- Page text:
■ ■ ■ ■

As mentioned before, you can use compound literals for these and avoid
the redundancy. There is a trick to this, which I didn't explain last
time. You need to update XGENE_PMU_FORMAT_ATTR to match what we do in
the arm-cci driver for CCI_EXT_ATTR_ENTRY, using a single element array
to allow the compiler to statically allocate an anonymous struct and
generate a pointer to a sub-field at compile time. e.g.

■ ■ ■ ■

- Provided data:
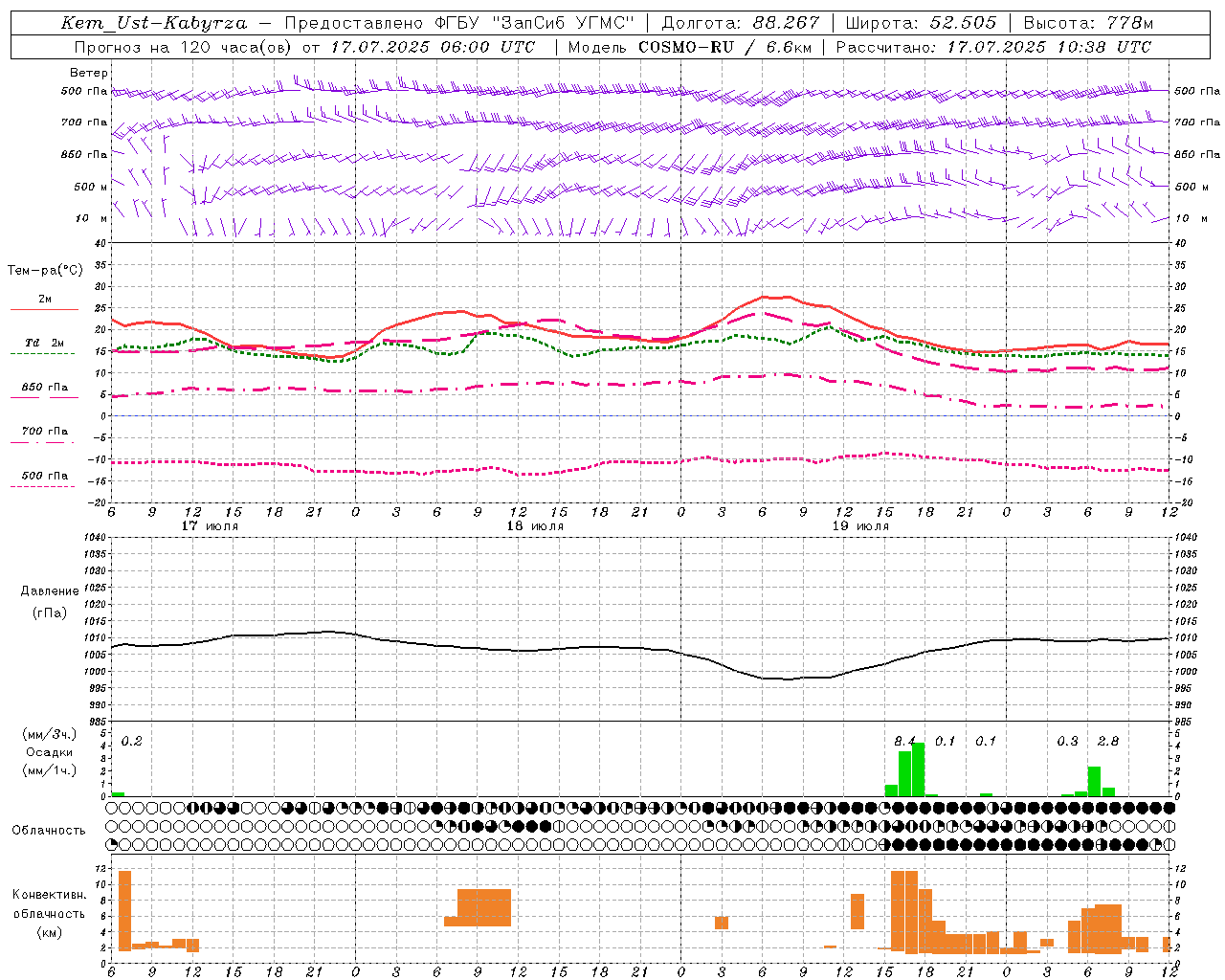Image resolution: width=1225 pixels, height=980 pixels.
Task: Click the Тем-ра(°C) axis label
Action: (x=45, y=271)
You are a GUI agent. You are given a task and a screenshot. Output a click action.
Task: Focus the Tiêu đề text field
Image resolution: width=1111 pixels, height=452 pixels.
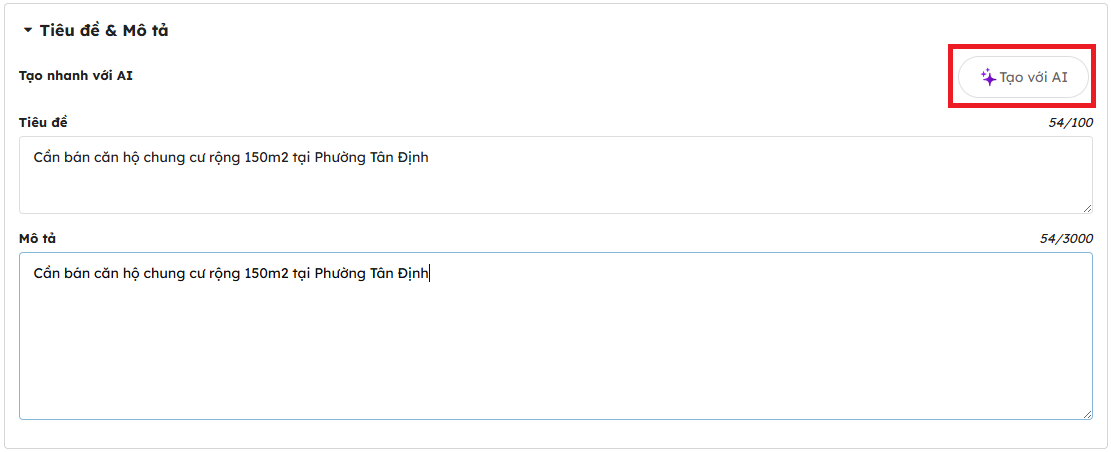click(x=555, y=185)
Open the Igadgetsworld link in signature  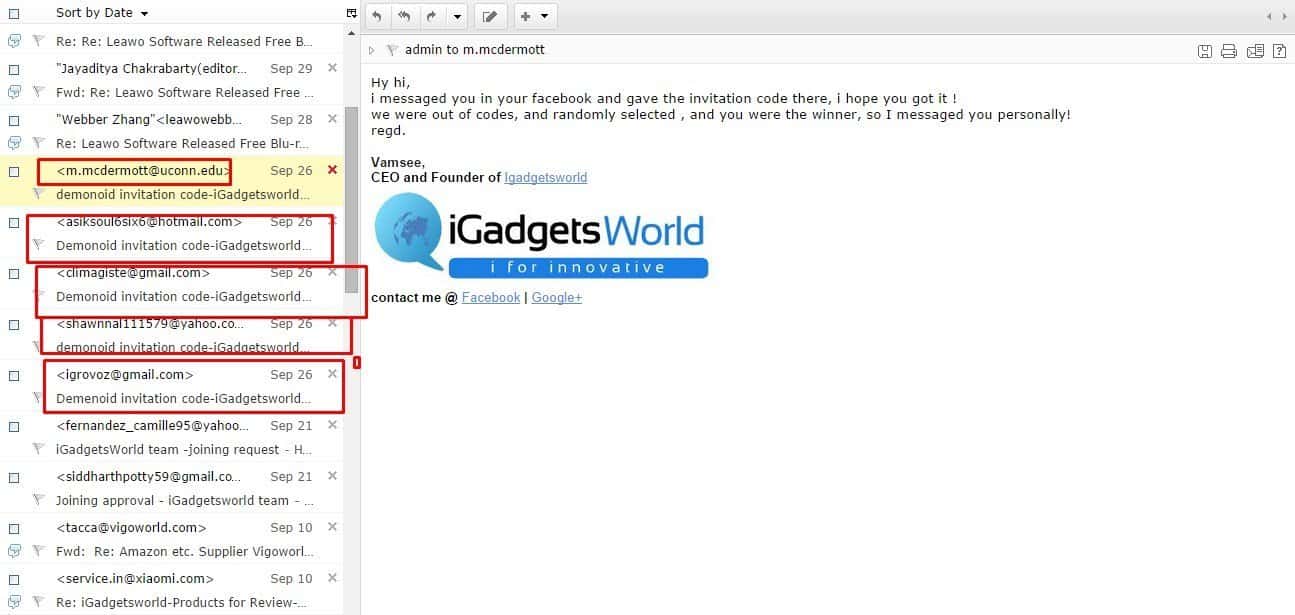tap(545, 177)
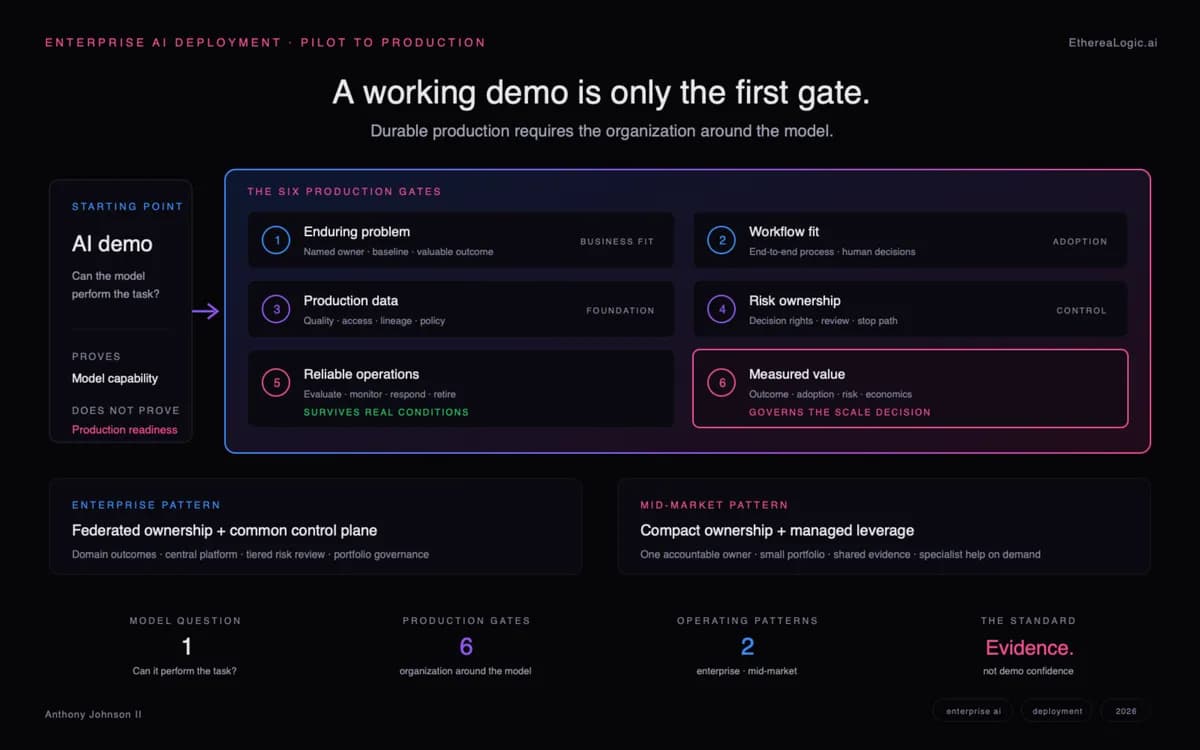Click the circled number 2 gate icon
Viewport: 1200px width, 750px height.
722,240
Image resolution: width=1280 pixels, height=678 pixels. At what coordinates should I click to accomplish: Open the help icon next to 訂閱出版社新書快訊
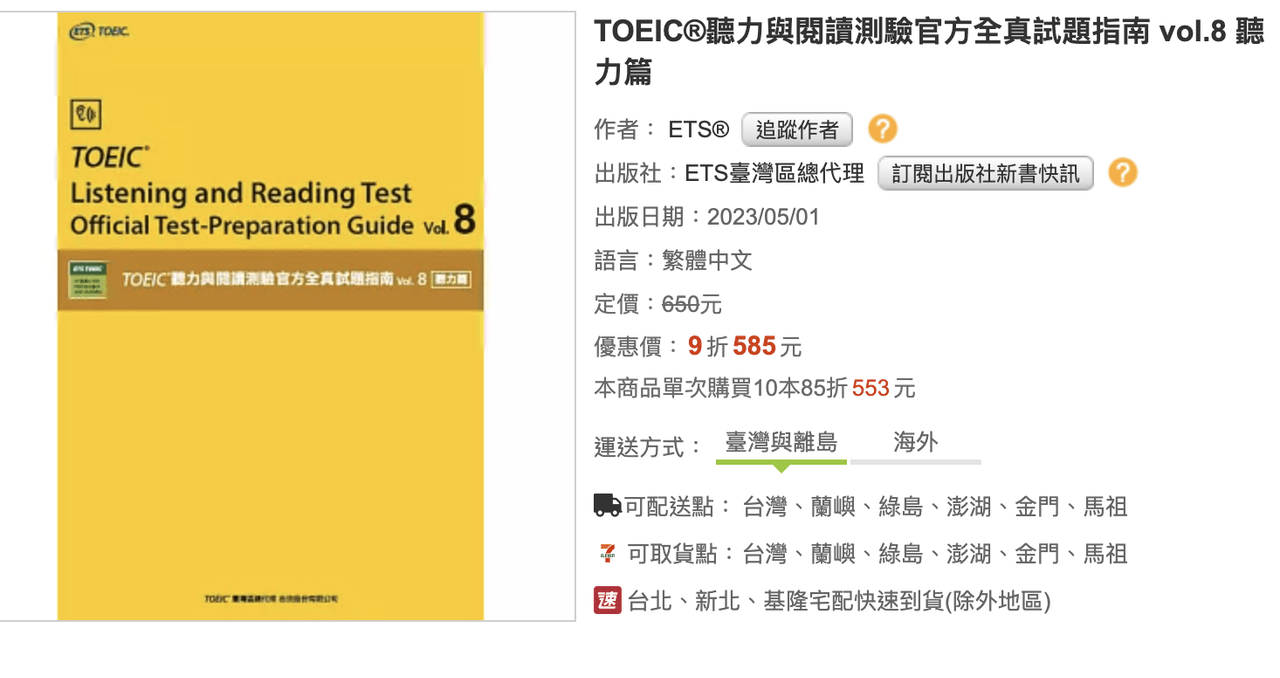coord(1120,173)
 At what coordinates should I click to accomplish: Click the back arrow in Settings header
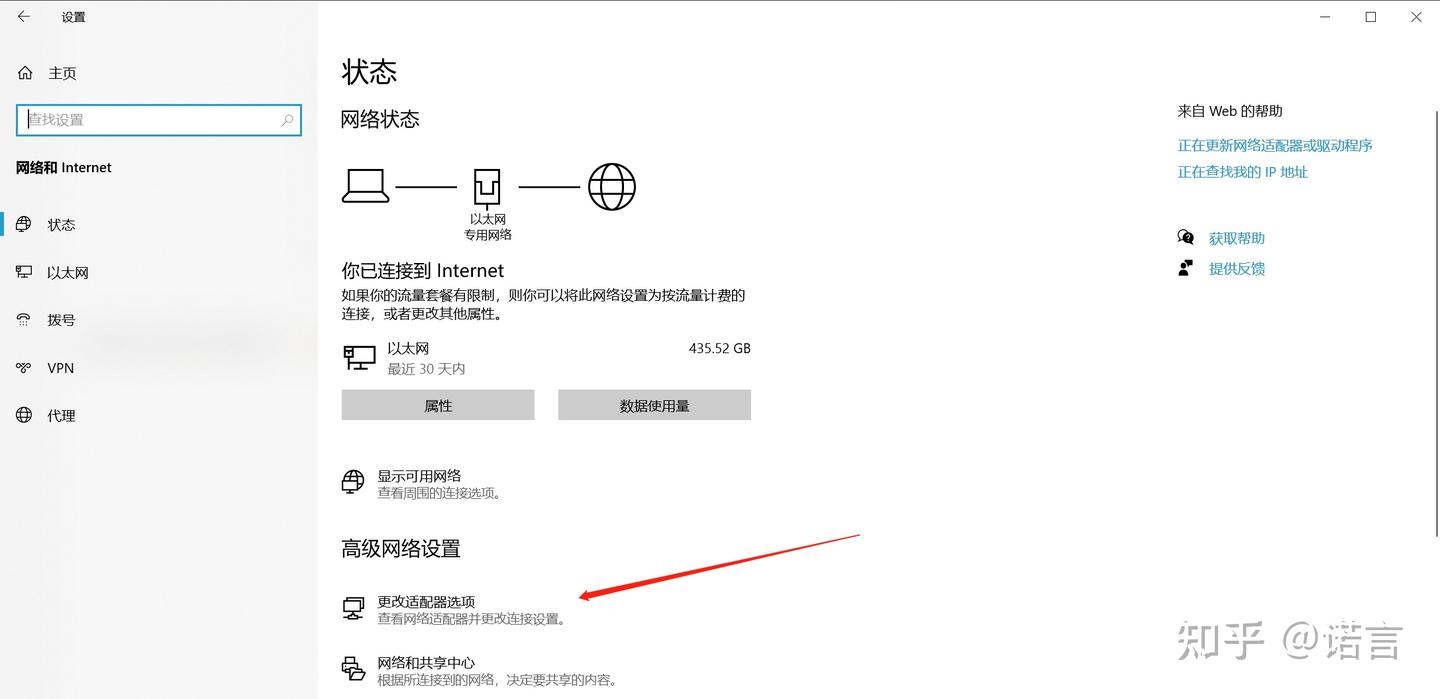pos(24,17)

■ ■ ■ ■

List every word in the page text above that begins with the letter "s", in the order they appear.

single, statically, struct, sub-field